How I accidentally deleted all my Python modules and got it back in 20 minutes

Written by balazs.saros | Published 2016/10/30
Tech Story Tags: python | command-line | pip | vim

TLDRvia the TL;DR App

Today I was careless and it made me some trouble. I was working on a Flask web app and wasn’t using virtualenv due to my laziness. I just wanted a prototype up-and-running ASAP on Heroku. In order to deploy your app to Heroku you have to put a requirements.txt in the app’s directory. Without a virtualenv

pip freeze > requirements.txt

doesn’t work because it puts all globally installed modules into it. After 40 seconds of searching for solutions in Google I found pip-tools which claimed to help me out. After downloading it I took a quick look at the README for usage info but I wasn’t just careless that time, I was stupid as well because it clearly stated that

“Now that you have a requirements.txt, you can use pip-sync to update your virtual env to reflect exactly what’s in there. Note: this will install/upgrade/uninstall everything necessary to match the requirements.txt contents.”

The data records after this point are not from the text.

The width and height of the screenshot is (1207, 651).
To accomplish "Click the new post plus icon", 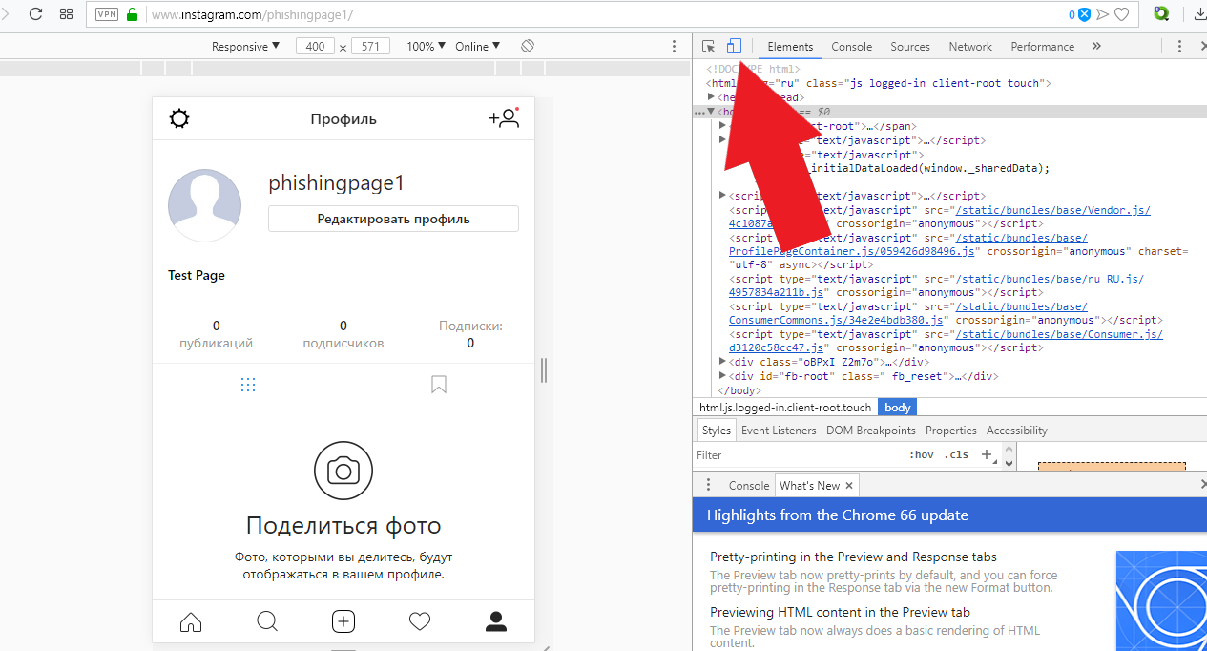I will (343, 622).
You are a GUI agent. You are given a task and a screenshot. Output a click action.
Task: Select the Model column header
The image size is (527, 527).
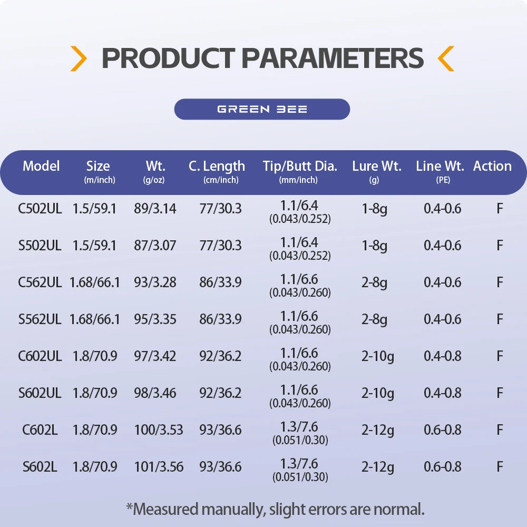(41, 166)
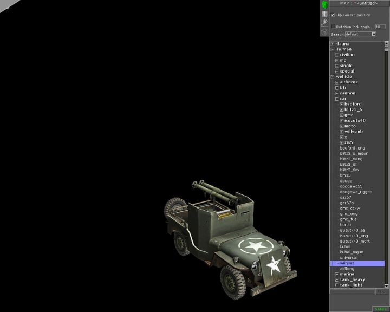Toggle Clip camera position checkbox
Viewport: 390px width, 312px height.
[333, 15]
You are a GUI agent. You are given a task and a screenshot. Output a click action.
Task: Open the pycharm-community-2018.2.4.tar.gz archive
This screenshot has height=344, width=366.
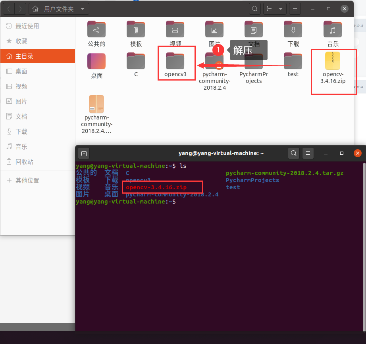click(x=96, y=104)
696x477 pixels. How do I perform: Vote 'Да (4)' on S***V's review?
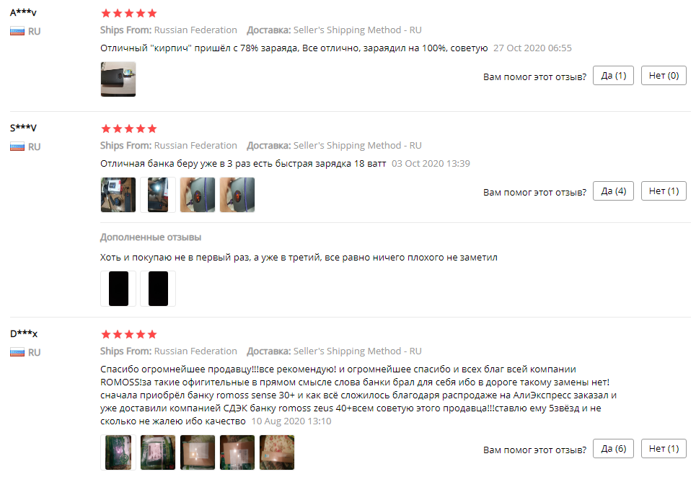[x=613, y=191]
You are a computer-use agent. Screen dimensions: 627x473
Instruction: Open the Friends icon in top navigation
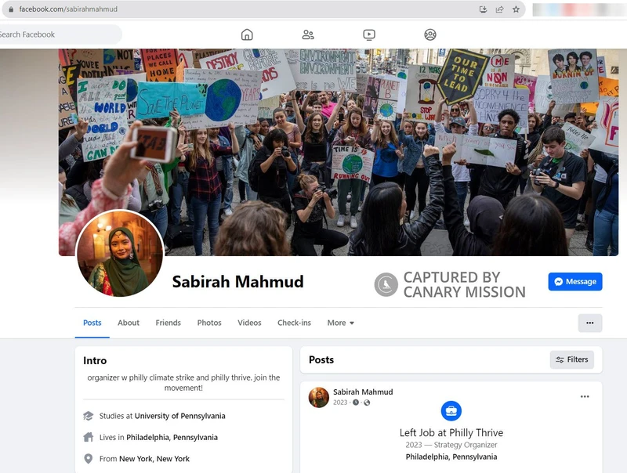(308, 34)
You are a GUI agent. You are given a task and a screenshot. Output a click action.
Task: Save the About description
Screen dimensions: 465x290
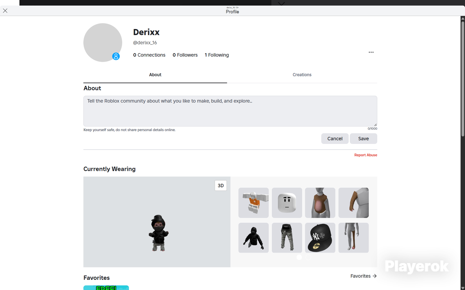point(363,139)
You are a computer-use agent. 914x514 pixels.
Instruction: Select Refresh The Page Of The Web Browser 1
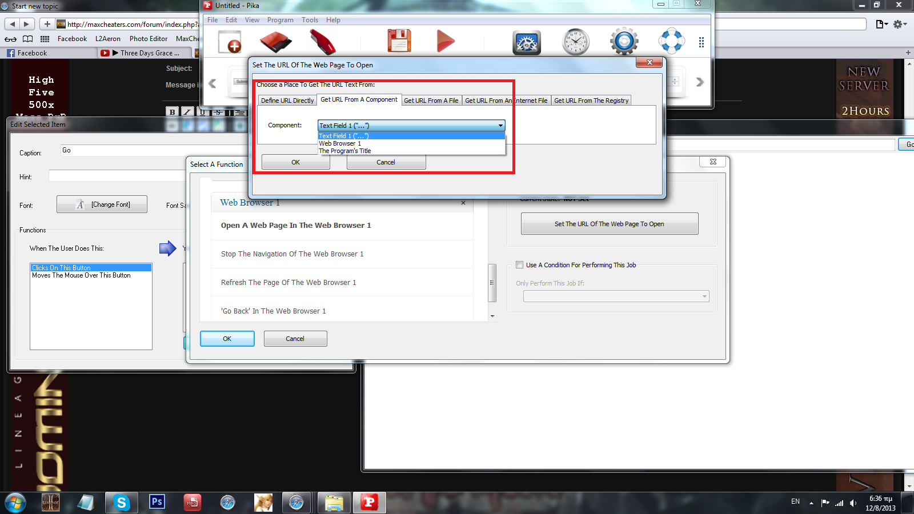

I didn’t pay enough attention and ran pip-sync. And because the lack of virtualenv it synced my requirements.txt (with only 3 packages in it) with my globally installed Python modules. Yes, it uninstalled everything. All I had was this log in my terminal:

I felt angry about my mistake but I needed a solution. After a bunch of Google search I found out that no one have ever been that dumb to delete all their Python modules accidentally so I had to come up with something by myself and here is what I did:

  • copied the log from my terminal and pasted it in a python script as a multi line string
  • used vim search and replace to remove all the redundant info from the log
  • split the newly created string(with only the module names)
  • wrote a for loop over the list and ran the following line:

subprocess.call(‘sudo pip install %s’ % package_name, shell True)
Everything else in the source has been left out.